OK, I know it’s not reasonable to expect anything different. After all, Trump hasn’t yet had a chance to implement new trade policies that would have any meaningful impact on our trade results. What he has done is meet with some leaders of nations who are among the worst offenders in terms of their trade surplus with the U.S.: Mexico, Japan and Germany, most notably. He meets with Chinese president Xi Jinping in a couple of days. Reportedly, he hasn’t pulled any punches so far in expressing his displeasure with the trade deficit and has vowed to take tough action (like a “border tax”) to change the situation. So, one thing we can say about the early evidence provided by the February trade results is that tough talk has absolutely no effect on trade results. (As if the trade results of past administrations aren’t sufficient evidence.)
In February, the deficit dipped slightly. Here’s a chart of the deficit in manufactured goods: Manf’d Goods Balance of Trade. As you can see, though the deficit dipped slightly from January, it remains stuck in the $55-62 billion range it’s been in for two years.

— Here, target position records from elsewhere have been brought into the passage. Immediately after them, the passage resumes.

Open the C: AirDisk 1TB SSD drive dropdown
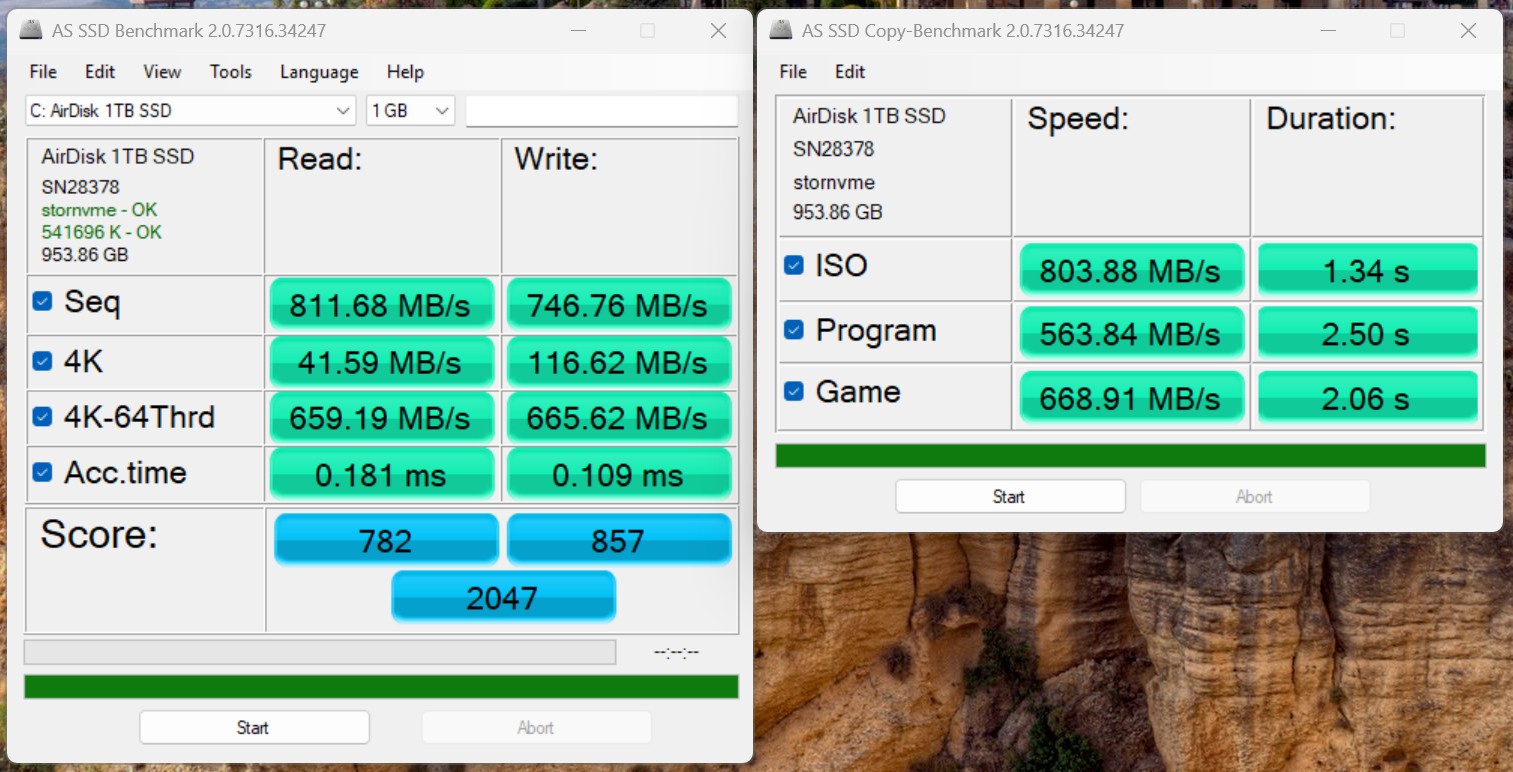click(x=190, y=111)
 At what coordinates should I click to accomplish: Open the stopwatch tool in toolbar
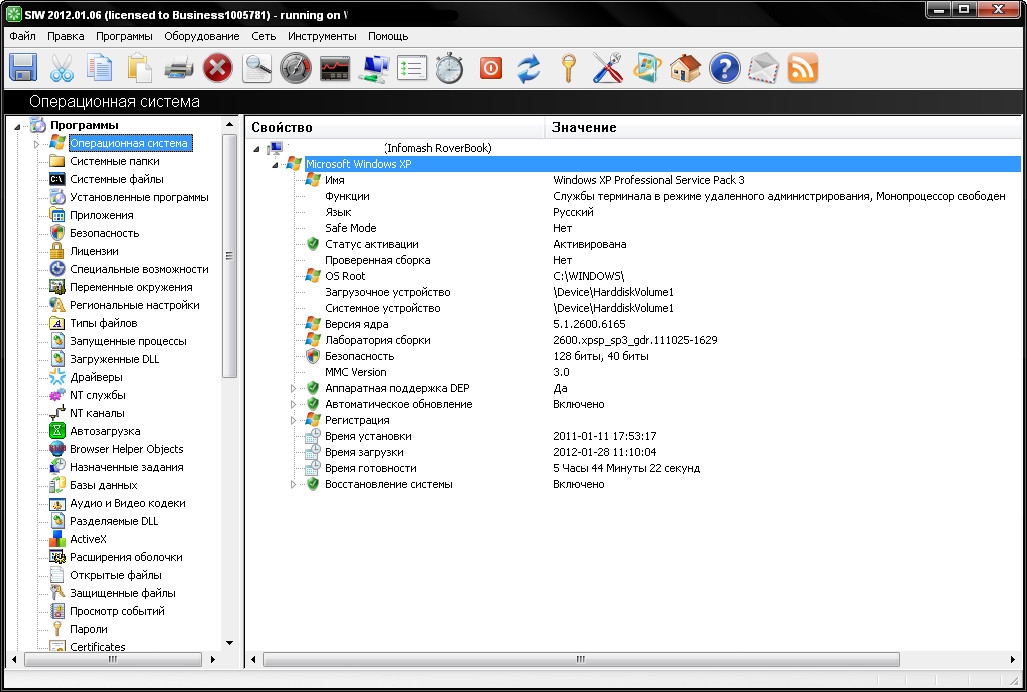(449, 68)
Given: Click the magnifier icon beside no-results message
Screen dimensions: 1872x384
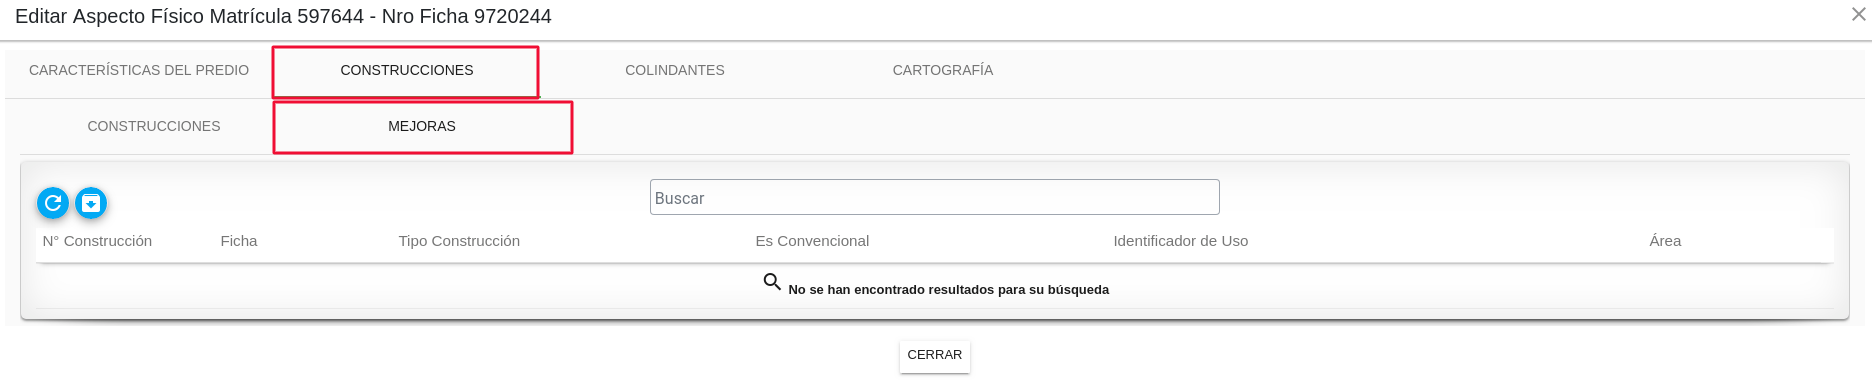Looking at the screenshot, I should pos(772,282).
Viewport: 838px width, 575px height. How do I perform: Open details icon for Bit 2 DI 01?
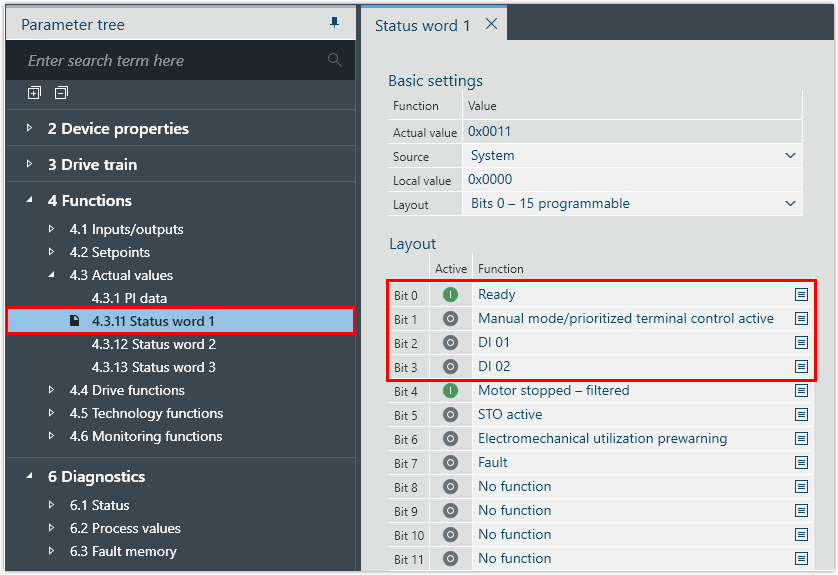[801, 343]
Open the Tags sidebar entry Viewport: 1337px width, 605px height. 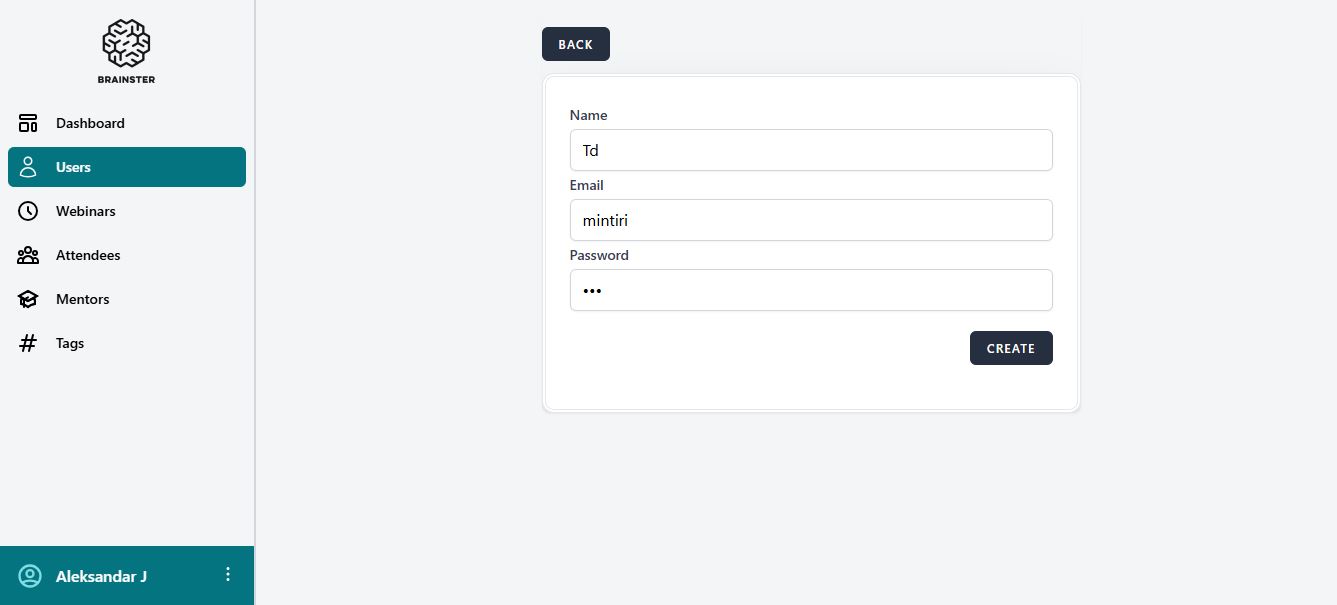(x=70, y=343)
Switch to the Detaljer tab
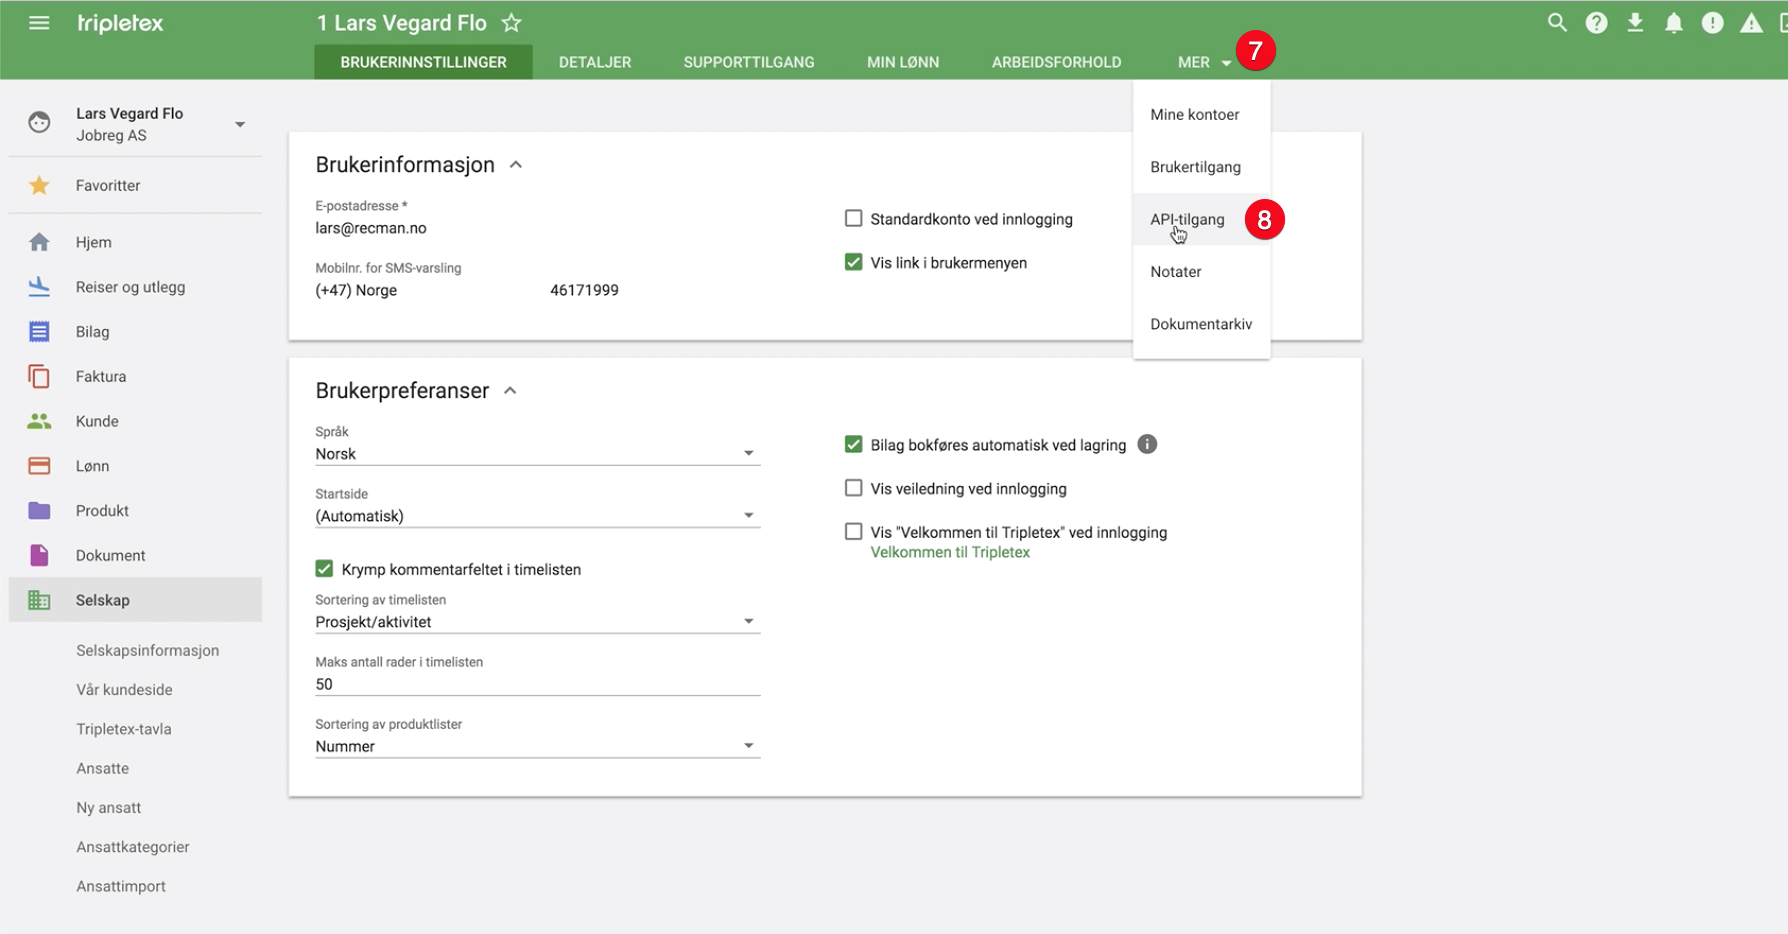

As time goes on, I grow more nervous that Trump will cop out on the trade issue just as Obama did, as more and more meetings with world leaders and business leaders try to convince him of the intangible, unquantifiable benefits of free trade. It worked on Obama. Hopefully, they’ll find Trump a tougher nut to crack. Time will tell. If there is no border tax in Trump’s tax overhaul plan, we’ll know that he caved to the pressure. We’re watching, President Trump. You can kiss your supporters goodbye if you don’t come through on this campaign promise.